I believe this incredible reality is what the Apostle John was emphasizing when he wrote in 1 John 1:1, “...what we have heard, what we have seen with our eyes, what we have looked at and touched with our hands, concerning the Word of life....” Only the Christian faith dares to make such an astounding claim, yet we who name ourselves as believers in this faith sometimes take it for granted, and we exchange the amazing mystery of Christmas for a ho-hum attitude or a saccharine sweet idea of a quiet, clean baby in a sanitized manger filled with fragrant well-behaved animals. No, the pure holy God of all becomes totally involved in the messiness of living a real human life – completely and totally!

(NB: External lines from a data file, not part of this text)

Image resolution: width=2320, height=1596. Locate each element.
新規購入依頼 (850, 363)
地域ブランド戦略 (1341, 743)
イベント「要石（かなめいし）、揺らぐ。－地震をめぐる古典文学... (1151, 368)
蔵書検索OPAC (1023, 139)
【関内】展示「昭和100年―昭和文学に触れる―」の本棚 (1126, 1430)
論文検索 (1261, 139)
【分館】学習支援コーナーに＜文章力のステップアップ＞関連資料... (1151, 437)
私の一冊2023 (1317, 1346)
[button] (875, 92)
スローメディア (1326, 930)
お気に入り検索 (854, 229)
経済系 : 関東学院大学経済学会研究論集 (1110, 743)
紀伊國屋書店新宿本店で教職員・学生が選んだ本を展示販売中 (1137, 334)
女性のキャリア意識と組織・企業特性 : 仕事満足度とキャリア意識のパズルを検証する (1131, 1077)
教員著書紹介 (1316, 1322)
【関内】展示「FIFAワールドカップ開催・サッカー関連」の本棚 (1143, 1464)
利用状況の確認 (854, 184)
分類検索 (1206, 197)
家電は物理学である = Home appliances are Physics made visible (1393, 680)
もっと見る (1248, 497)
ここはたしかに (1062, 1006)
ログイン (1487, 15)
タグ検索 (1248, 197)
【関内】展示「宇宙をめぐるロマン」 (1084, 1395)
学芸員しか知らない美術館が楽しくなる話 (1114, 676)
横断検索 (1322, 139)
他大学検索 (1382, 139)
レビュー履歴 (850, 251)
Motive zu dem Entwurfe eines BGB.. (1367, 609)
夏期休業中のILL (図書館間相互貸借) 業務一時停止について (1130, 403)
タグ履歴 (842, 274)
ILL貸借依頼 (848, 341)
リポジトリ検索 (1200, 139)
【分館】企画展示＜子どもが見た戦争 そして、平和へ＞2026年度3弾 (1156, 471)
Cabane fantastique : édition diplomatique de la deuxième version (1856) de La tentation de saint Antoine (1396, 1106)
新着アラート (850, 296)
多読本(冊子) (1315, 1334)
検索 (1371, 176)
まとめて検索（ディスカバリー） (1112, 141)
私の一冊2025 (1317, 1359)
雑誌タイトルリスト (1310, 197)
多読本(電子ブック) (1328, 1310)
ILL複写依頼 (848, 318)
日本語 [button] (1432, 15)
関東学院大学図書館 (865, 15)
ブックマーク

This truth should overwhelm our hearts and minds as we consider God’s amazing love for us, that the God who is totally beyond anything we can possibly imagine becomes a person who we can relate to, who gives himself for us in his death on a cross, and who is risen from the grave. As we turn the page to a new year in 2020, this is what we celebrate, this is what gives us strength, and this is what gives us hope. Indeed, this is the wonder of Christmas!